BGPlay is a java application that displays animated graphs of the routing activity of a certain prefix within a specified time interval.  This application is GUI in nature and its goal is to make the user understand the flow of BGP updates and it's effect of routing for a particular prefix. BGP gets it's data from Route Views project archive. 

LinkRank

Link-Rank is a large scale BGP tool meant for the visualization of BGP routing changes. Link-Rank gets it's BGP data from the Oregon Routeview project. This tool is no longer maintained as of 2011. The current release is 2.0 beta. This tool was written in java. After downloading the .jar file, i proceeded in trying to set it up without any documentations found and couldn't succeed.
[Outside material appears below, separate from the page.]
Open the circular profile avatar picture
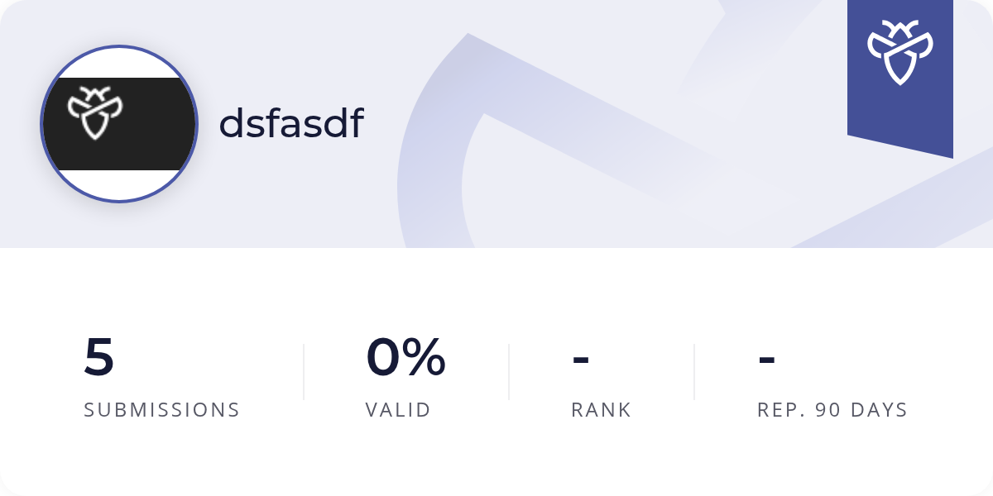Screen dimensions: 993x496 119,124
The issue is, in other to start using it, i needed to set the remote server path. I couldn't figure out how this works, and exactly what type of link was required there (the data format etc) because, i presented an online url to bgp ribs which didn't affect any changes in the tool. There isn't sufficient documentation of its use.

IBGPlay

Just like BGPlay, IBGPlay is a graphical tool that displays/animates BGP routing data which helps in diagnosing routing problems and anomalies. This tool can be good in identifying routes flapping, i haven't tested it yet since it requires me to do certain configurations which i don't yet have access to the devices.

BGP:Inspect

The goal of this project is to analyse BGP data from the RAW format to readable format and get very important information of it by pre-processing, indexing the data, removing redundancy and an interface for easy manipulation. This tool fetches for BGP raw data from the preset server and processes. BGP-inspect has it's own custom database which is known as BGPdb which is the core of the BGP-inspect sytem. It represents pre-processed database which is queries by the BGP-inspect interface. The BGPdb uses B-Tree indices for fast query performance, and does remove redundancy from BGP datasets like ASPATH, COMMUNITY, UPDATE messages which are often repeated.